**DATA EXTRACT**
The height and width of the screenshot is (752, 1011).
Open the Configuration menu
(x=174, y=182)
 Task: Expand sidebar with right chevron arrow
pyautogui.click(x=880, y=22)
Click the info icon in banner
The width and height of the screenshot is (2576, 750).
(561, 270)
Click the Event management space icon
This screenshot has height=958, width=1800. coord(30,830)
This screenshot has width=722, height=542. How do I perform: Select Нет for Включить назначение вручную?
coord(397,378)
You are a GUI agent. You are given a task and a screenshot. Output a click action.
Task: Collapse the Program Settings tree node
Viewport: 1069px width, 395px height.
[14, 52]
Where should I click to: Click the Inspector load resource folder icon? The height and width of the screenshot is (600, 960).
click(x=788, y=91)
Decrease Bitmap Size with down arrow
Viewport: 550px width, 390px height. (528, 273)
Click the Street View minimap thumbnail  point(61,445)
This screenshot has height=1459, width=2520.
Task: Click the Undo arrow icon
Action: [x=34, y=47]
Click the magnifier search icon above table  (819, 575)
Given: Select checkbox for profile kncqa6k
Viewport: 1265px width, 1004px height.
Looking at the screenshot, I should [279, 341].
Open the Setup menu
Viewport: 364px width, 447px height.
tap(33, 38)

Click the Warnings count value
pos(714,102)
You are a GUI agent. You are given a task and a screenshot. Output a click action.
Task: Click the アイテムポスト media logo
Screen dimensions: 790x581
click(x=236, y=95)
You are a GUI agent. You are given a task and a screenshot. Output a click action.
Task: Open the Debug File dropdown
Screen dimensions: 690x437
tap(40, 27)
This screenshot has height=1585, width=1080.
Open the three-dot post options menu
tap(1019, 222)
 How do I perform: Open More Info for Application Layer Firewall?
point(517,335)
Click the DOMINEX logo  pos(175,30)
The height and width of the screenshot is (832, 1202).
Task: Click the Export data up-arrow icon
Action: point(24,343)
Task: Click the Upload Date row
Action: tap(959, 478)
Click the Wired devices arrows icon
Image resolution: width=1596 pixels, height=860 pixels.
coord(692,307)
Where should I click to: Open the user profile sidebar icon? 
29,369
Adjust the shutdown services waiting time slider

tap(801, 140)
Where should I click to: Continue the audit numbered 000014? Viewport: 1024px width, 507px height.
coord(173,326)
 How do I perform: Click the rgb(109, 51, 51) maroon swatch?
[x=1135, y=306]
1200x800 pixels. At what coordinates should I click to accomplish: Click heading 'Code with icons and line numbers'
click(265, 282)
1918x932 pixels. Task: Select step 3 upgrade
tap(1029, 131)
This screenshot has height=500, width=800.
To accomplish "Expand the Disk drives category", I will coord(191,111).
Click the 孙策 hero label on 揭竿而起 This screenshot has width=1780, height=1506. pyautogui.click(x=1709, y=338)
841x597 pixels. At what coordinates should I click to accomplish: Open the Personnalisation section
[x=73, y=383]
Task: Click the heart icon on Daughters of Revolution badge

**INSTRUCTIONS FOR THE TASK**
Please repeat all of the rows above, word for word and in their original order.

**RESULT FOR THIS EXERCISE**
The height and width of the screenshot is (752, 1011).
Open the Configuration menu
(x=174, y=182)
 Task: Expand sidebar with right chevron arrow
pyautogui.click(x=880, y=22)
Click the info icon in banner
The width and height of the screenshot is (2576, 750).
(561, 270)
Click the Event management space icon
This screenshot has height=958, width=1800. coord(30,830)
This screenshot has width=722, height=542. How do I perform: Select Нет for Включить назначение вручную?
coord(397,378)
You are a GUI agent. You are given a task and a screenshot. Output a click action.
Task: Collapse the Program Settings tree node
Viewport: 1069px width, 395px height.
[14, 52]
Where should I click to: Click the Inspector load resource folder icon? The height and width of the screenshot is (600, 960).
click(x=788, y=91)
Decrease Bitmap Size with down arrow
Viewport: 550px width, 390px height. (528, 273)
Click the Street View minimap thumbnail  point(61,445)
This screenshot has height=1459, width=2520.
Task: Click the Undo arrow icon
Action: [x=34, y=47]
Click the magnifier search icon above table  (819, 575)
Given: Select checkbox for profile kncqa6k
Viewport: 1265px width, 1004px height.
Looking at the screenshot, I should [279, 341].
Open the Setup menu
Viewport: 364px width, 447px height.
tap(33, 38)

Click the Warnings count value
pos(714,102)
You are a GUI agent. You are given a task and a screenshot. Output a click action.
Task: Click the アイテムポスト media logo
Screen dimensions: 790x581
click(x=236, y=95)
You are a GUI agent. You are given a task and a screenshot. Output a click action.
Task: Open the Debug File dropdown
Screen dimensions: 690x437
tap(40, 27)
This screenshot has height=1585, width=1080.
Open the three-dot post options menu
tap(1019, 222)
 How do I perform: Open More Info for Application Layer Firewall?
point(517,335)
Click the DOMINEX logo  pos(175,30)
The height and width of the screenshot is (832, 1202).
Task: Click the Export data up-arrow icon
Action: point(24,343)
Task: Click the Upload Date row
Action: tap(959, 478)
Click the Wired devices arrows icon
Image resolution: width=1596 pixels, height=860 pixels.
coord(692,307)
Where should I click to: Open the user profile sidebar icon? 
29,369
Adjust the shutdown services waiting time slider

tap(801, 140)
Where should I click to: Continue the audit numbered 000014? Viewport: 1024px width, 507px height.
coord(173,326)
 How do I perform: Click the rgb(109, 51, 51) maroon swatch?
[x=1135, y=306]
1200x800 pixels. At what coordinates should I click to accomplish: Click heading 'Code with icons and line numbers'
click(265, 282)
1918x932 pixels. Task: Select step 3 upgrade
tap(1029, 131)
This screenshot has height=500, width=800.
To accomplish "Expand the Disk drives category", I will coord(191,111).
Click the 孙策 hero label on 揭竿而起 This screenshot has width=1780, height=1506. pyautogui.click(x=1709, y=338)
841x597 pixels. At what coordinates should I click to accomplish: Open the Personnalisation section
[x=73, y=383]
Task: Click the heart icon on Daughters of Revolution badge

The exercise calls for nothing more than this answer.